(Entries on target coordinates)
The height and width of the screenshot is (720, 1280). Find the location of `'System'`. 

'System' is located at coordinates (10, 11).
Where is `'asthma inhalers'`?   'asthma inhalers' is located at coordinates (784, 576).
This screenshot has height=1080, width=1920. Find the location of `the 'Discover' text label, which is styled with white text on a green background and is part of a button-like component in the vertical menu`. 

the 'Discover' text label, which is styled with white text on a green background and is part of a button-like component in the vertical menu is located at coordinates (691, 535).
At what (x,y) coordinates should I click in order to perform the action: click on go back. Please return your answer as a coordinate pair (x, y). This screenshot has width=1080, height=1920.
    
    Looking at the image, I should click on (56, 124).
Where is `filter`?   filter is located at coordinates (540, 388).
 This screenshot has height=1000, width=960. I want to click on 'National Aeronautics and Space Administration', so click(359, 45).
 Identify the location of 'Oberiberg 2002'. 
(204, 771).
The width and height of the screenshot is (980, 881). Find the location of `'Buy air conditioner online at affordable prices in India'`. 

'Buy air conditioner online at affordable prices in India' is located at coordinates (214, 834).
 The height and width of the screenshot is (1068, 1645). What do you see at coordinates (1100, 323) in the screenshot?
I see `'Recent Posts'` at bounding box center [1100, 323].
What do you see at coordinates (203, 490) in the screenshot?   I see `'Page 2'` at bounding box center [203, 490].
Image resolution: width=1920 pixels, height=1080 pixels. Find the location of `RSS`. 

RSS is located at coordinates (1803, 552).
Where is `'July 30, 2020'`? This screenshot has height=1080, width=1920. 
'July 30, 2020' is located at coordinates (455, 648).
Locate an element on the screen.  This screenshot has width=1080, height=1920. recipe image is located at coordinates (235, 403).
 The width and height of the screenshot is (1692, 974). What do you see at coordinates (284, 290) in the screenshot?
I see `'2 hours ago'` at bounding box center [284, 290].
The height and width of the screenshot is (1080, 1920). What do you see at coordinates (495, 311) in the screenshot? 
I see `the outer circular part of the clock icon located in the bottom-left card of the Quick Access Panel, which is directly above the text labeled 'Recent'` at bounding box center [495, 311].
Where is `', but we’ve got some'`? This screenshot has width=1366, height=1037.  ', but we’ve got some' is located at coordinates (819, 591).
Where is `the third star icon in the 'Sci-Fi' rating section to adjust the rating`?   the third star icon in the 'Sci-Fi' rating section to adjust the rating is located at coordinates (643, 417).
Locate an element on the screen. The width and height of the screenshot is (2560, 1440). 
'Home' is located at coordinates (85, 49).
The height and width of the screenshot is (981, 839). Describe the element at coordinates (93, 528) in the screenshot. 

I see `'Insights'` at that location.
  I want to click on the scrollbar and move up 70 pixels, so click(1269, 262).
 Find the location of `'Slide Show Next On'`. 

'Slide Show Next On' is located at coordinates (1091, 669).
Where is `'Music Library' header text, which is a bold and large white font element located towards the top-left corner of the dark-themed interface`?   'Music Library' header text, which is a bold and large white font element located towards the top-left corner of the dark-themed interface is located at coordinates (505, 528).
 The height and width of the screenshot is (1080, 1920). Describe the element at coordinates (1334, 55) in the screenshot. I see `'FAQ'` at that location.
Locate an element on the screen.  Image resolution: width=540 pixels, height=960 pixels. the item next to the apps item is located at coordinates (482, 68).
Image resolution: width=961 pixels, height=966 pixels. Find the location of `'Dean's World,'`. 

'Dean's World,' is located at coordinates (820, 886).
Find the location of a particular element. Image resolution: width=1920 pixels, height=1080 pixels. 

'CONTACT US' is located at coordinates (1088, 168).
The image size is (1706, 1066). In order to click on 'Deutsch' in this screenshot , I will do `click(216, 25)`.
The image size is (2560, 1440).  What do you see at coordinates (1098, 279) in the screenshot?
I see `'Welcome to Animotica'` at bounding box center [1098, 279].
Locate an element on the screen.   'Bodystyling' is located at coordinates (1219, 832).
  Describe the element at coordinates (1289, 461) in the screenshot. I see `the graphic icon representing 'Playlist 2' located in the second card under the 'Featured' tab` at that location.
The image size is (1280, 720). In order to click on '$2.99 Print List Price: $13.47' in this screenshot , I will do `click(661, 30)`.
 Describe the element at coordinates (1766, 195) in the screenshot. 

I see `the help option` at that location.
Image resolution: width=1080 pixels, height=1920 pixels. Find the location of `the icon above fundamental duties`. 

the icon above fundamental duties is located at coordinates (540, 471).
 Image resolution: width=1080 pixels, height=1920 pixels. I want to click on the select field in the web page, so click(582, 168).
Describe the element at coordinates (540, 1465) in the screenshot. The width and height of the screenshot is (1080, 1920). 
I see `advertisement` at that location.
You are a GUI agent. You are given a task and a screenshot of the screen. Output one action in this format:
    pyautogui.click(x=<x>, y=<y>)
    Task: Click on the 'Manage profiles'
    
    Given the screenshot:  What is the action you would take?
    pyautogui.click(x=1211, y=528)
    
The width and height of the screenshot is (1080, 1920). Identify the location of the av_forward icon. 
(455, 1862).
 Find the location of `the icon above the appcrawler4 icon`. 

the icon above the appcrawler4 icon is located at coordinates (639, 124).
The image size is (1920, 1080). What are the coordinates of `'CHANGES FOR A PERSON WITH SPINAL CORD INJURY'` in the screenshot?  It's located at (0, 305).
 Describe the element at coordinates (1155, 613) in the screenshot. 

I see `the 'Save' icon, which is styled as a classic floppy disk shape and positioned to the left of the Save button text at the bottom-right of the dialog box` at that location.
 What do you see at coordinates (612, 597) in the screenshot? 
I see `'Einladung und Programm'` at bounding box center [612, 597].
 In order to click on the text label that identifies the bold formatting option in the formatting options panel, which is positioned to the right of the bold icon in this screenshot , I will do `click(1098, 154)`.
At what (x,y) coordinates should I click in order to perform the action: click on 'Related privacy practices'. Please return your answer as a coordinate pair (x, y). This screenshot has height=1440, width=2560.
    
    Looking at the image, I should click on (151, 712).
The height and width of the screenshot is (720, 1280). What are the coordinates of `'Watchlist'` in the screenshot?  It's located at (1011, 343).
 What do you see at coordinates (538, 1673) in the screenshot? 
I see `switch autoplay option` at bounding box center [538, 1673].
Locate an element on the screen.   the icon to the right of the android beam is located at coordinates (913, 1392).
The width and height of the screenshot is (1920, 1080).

• _EXERCISE AIM_: Find every line in the listing above that contains the word "Where" with the same capitalization, and copy each of those lines.

• _SOLUTION TO THE EXERCISE_:
Where is `'asthma inhalers'`?   'asthma inhalers' is located at coordinates (784, 576).
Where is `filter`?   filter is located at coordinates (540, 388).
Where is `'July 30, 2020'`? This screenshot has height=1080, width=1920. 
Where is `', but we’ve got some'`? This screenshot has width=1366, height=1037.  ', but we’ve got some' is located at coordinates (819, 591).
Where is `the third star icon in the 'Sci-Fi' rating section to adjust the rating`?   the third star icon in the 'Sci-Fi' rating section to adjust the rating is located at coordinates (643, 417).
Where is `'Music Library' header text, which is a bold and large white font element located towards the top-left corner of the dark-themed interface`?   'Music Library' header text, which is a bold and large white font element located towards the top-left corner of the dark-themed interface is located at coordinates (505, 528).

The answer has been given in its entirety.